SOURCE PASSAGE:
|---|

IN RESPONSE:
Dr. Sergeant's discussion of the "inevitable truths" underlying medicine is eloquent. The term "faux medicine" is a creative addition to the groups of terms (such as "unproven" and "unscientific") that view the common thread of alternative medicine as a bogus, primitive, and delusional conceptual model.
Indeed, science and technology have bestowed much of humanity with enormous material benefits. But for most patients in the waiting room, their health care is not reducible to a scientific event. As Dr. Sergeant has implied, disease may be a physical fact, but existential, personal, and subjective considerations necessarily linger whenever health is threatened (1, 2). Being sick inevitably involves passion and the imagination and has a deep component of narrative and fantasy (3). The suffering of illness includes "the realm of social roles, group identification, the relation with self, body, or family, or the relation with a transpersonal, transcendent source of meaning" (4). Much that is not scientific is at stake.

|---|

ENTRIES SUPPLIED:
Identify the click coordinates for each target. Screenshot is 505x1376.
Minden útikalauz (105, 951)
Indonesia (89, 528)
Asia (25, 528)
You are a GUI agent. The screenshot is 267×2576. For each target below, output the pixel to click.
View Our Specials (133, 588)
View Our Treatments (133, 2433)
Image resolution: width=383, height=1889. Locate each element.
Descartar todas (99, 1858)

|---|

QUESTIONS ON THE MATERIAL:
[1] Do these statements agree with the response on faux medicine? For each, answer yes or no and quote the deciding words from the text.
(a) The response calls Dr. Sergeant's discussion of the "inevitable truths" underlying medicine eloquent.
(b) The response holds that, for most patients in the waiting room, health care is reducible to a scientific event.
(c) The response says science and technology have given humanity few material benefits.
[2] Could you carry the response on faux medicine forward from its last sentence?

RESULTS:
[1]
(a) Yes: "Dr. Sergeant's discussion of the "inevitable truths" underlying medicine is eloquent."
(b) No: "But for most patients in the waiting room, their health care is not reducible to a scientific event."
(c) No: "science and technology have bestowed much of humanity with enormous material benefits."

[2]
In my view, whenever the proud banner of triumphant science is used to separate conventional medicine from alternative medicine, alternative medicine inevitably wins. In the face of irreducible uncertainty and genuine mystery, physicians need to foster and use a language that acknowledges, without necessarily agreeing to, alternative responses to the "unbearable" sorrow of life. As noted by Stanley Hauerwas, "We must be careful not to rob others of ... [their humanity] in our attempt to spare their suffering" (5). This includes medical beliefs and practices that one may disagree with or that threaten the cultural and political power of medicine. Calling the beliefs of people (especially our patients) "ignorance" is inevitably perceived as a kind of "white-man's burden" colonialism. Like telling patients not to feel fear, grief, or despair, dismissing "subjective clutching" does not make it go away.
The value of alternative medicine for conventional medicine should not be primarily as a "foil" with which to proclaim conventional medicine's own righteousness and scientific certainty. Alternative medicine might instead be an opportunity for medicine to reflect on how its scientific apparatus needs to be tempered by magiceven if this magic is usually called "art."
1. Eisenberg L. Disease and illness: distinctions between professional and popular ideas of sickness Cult Med Psychiatry. 1977;1:9-23.[Medline]
2. Hahn RA. "Treat the patient, not the lab." Internal medicine and the concept of person. Cult Med Psychiatry. 1982;6:219-36.[Medline]
3. Hunter KM. Doctor's Stories. The Narrative Structure of Medical Knowledge. Princeton: Princeton Univ Pr; 1991.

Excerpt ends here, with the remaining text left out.